Dios mío, sálvame por tu Nombre,
defiéndeme con tu poder. R.

Dios mío, escucha mi súplica,
presta atención a las palabras de mi boca. R.

Dios es mi ayuda,
el Señor es mi verdadero sostén.
Te ofreceré un sacrificio voluntario,
daré gracias a tu Nombre, porque es bueno. R.

ALELUIA     Jn 14, 6

Aleluia.
«Yo soy el Camino, la Verdad, y la Vida.
Nadie va al Padre, sino por mí», dice el Señor.
Aleluia.

EVANGELIO

¿Por qué hacéis lo que no está permitido en sábado?
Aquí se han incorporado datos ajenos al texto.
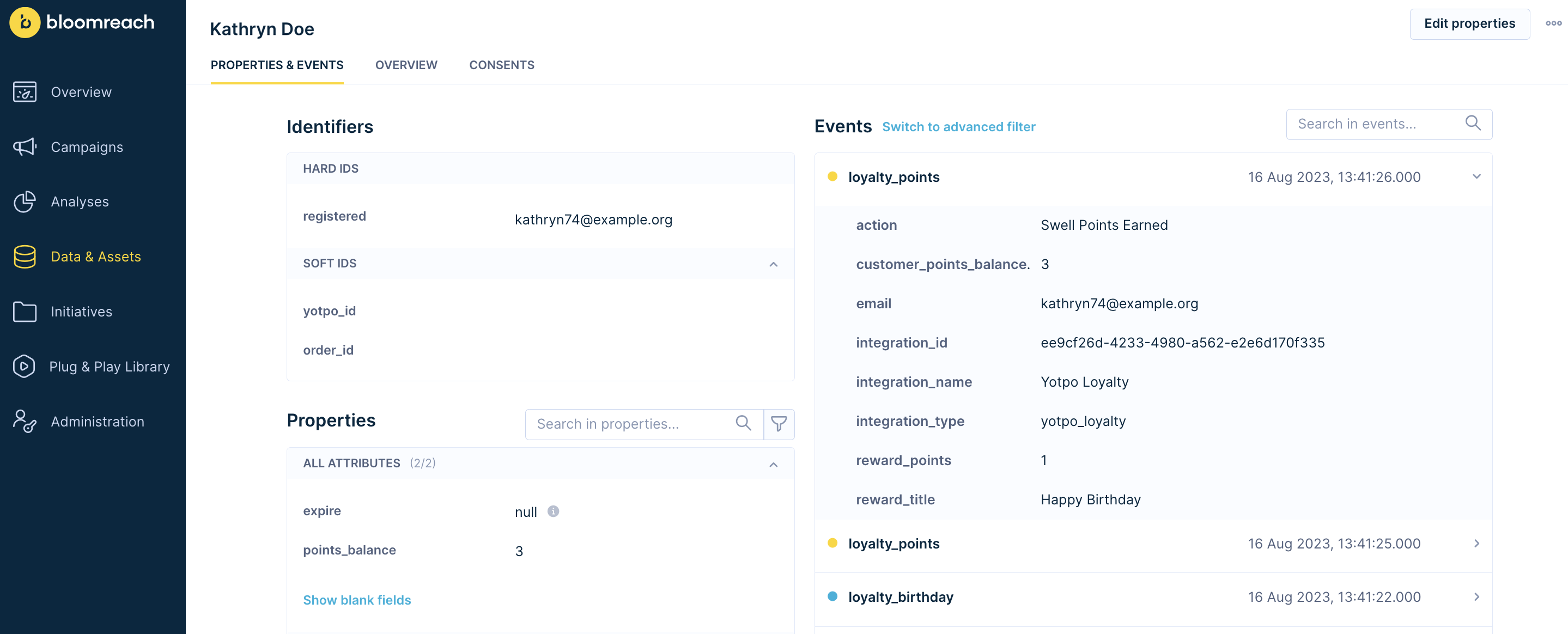Viewport: 1568px width, 634px height.
Task: Select the Data & Assets database icon
Action: [x=25, y=256]
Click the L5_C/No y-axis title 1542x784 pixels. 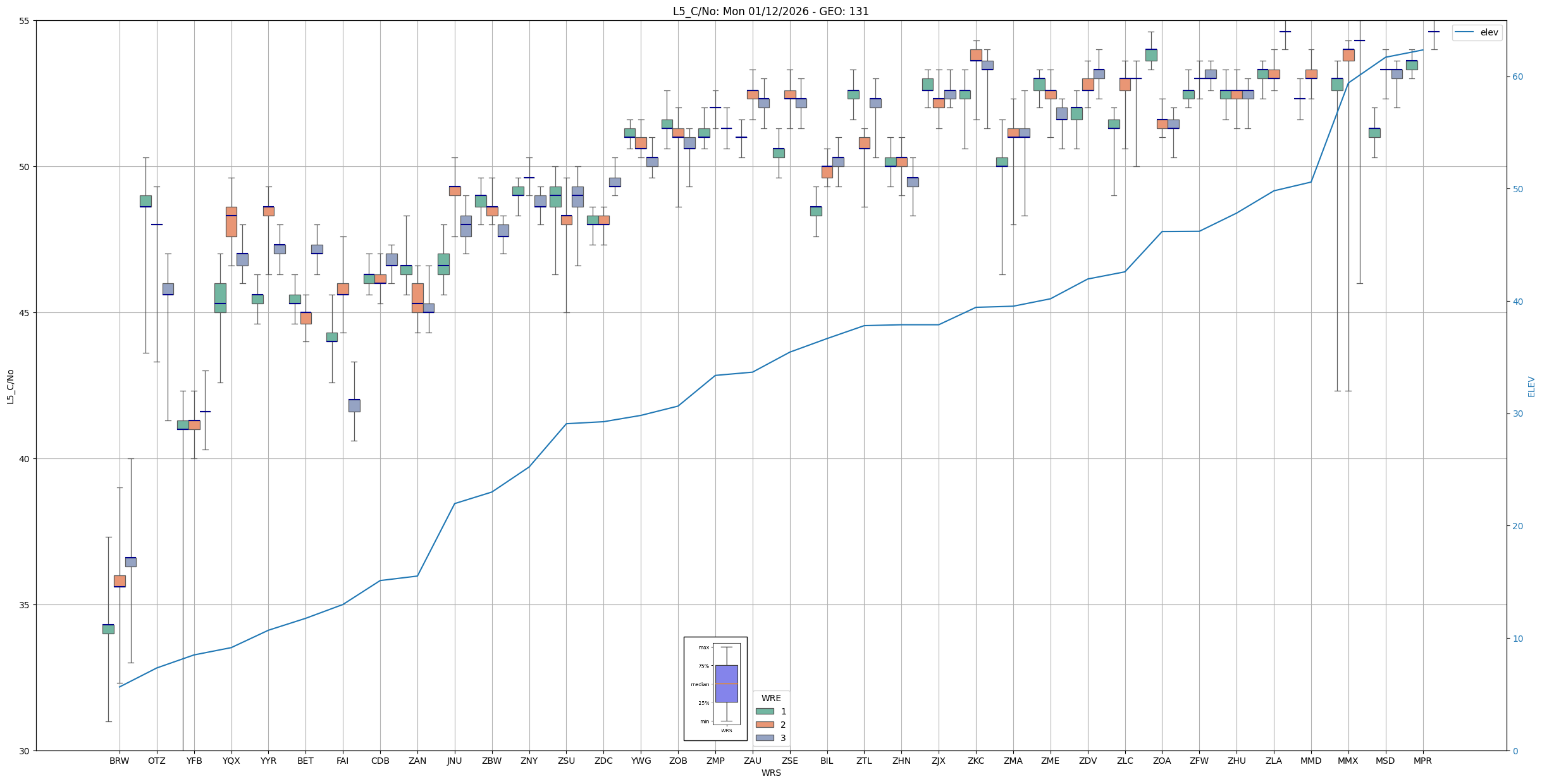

+ Evangelio de nuestro Señor Jesucristo según san Lucas     6, 1-5

    Un sábado, en que Jesús atravesaba unos sembrados, sus discípulos arrancaban espigas y, frotándolas entre las manos, las comían.
Algunos fariseos les dijeron: «¿Por qué ustedes hacen lo que no está permitido en sábado?»
Jesús les respondió: «¿Ni siquiera han leído lo que hizo David cuando él y sus compañeros tuvieron hambre, cómo entró en la Casa de Dios y, tomando los panes de la ofrenda, que sólo pueden comer los sacerdotes, comió él y dio de comer a sus compañeros?»
Después les dijo: «El Hijo del hombre es dueño del sábado.»

Palabra del Señor.

La Ley permitía recoger uvas o espigas al pasar por el campo de un vecino (Dt 23,25), pero los rabinos prohibían segar en sábado. Lo que Jesús confronta aquí es la interpretación que se hace de la ley que en esencia es libertad, pero que, en su interpretación y práctica propuesta por los grupos religiosos de la época, sometía y asfixiaba al hombre. La recta intención de la prohibición, que tendía a santificar el sábado, era sumergirse en el trabajo o en los negocios y olvidarse así que era el día dedicado para Dios; no lo era en absoluto y por el contrario, recoger algunas pocas espigas para alimentarse.